A more autobiographical song from Got To Be Brave, “Girl With The Wild Hair,” was inspired by an boyfriend she had ten years ago. Her fellow did not like Springer’s natural wildly curly, wavy hair and there were no straightening products like they do today. “He did not hold back his feelings about it,” she said. “You should see it in the summer. It IS pretty wild. So, I wrote that song. All the words are pretty much true and it’s funny.”

Ilene Spring, October fashion

Springer learned music growing up in a musically inclined family. Her father would take her brother and her to musicals, started her on piano at age five, and listen to 1970s pop music. “I was raised to be freely expressed and not fearful of singing, which is a big part,” she said. “I started playing with my brother and hanging out when I was little kid. I joined choruses,  high school musicals. I started voice lessons when I was 16 with Sara Evans. I’ve also taken voice lessons from three other people.”

Some of Springer’s voice instructors have notable names, including south shore’s recently departed jazz singer Rebecca Parris. “She taught me a lot about performance more than just singing,” Springer said. “How you hold yourself on stage, how you interact with the audience, how you emphasize words and how you phrase them is just as important as your vocal training. She showed me not what I needed to add to my voice but take away. It was all psychological. You just don’t think about yourself and your inadequacies because you’re bringing that to the audience. Rather, treat each individual with a hundred percent respect. They’re all the same. They’re all wonderful people coming to listen to you and hear what you have to say.”

Another of Springer’s teachers was Geoffrey Hicks who is trained in jazz and works in music ministry. Hence, a lot of the training with Hicks was spiritual and that got Springer interested in spiritualism. “He got me very enthusiastic. Now, I’m very spiritual,” she said. “He had a different take on things. He was another favorite of mine.”

Springer had recently begun working on a new CD titled Relentless. She is working on her recording project with Joe Clapp at his Ultrasound Productions Studio in Hanover, Massachusetts. She has just started laying down the initial tracks.

“For those who don’t know, CDs have layers on them,” she said. “You put down the vocals, the guitars. You add the bass. You add the drums. You add the piano, the violin, the cello, the flute. It goes on and on. This is just the beginning. It will probably take a year or two. It’s exciting. I listen to them every day. I’m liking it, and I’m feeling like every CD is better than the last. It’s been great for me. It makes me feel good.”
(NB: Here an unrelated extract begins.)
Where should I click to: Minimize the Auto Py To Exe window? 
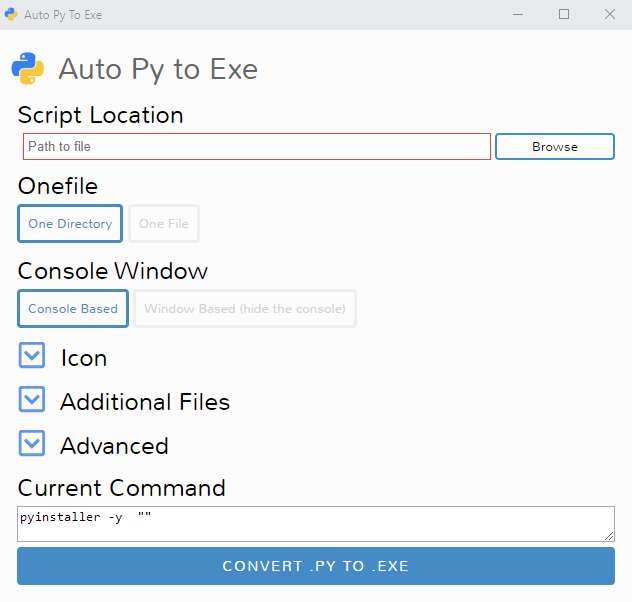coord(518,15)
Springer does not know yet how much different Relentless will be from Got To Be Brave. She does not think about that during her recording process. “I try not to make them sound alike,” she said. “They all have different, lyrics, different melodies, different ideas.”

Springer likes working with producer Clapp, radio personality Sandy Streid, Host of Twilight Showcase on WATD FM 95.9 in Plymouth, Massachusetts, and on air personality Aaron Bornstein, Host Of What’s Happening, on 91.7 Salem State radio in Salem, Massachusetts.  Aside from finishing up her next CD, getting it on the air, and getting a recording contract, Springer is now at a point where she’d like to move on to having a band behind her at gigs, whether musicians find her or she finds them. She is often on social media making contacts and connections.

“I want to move it to a higher level where people can hear my music broadly in more areas with more definition,” she said.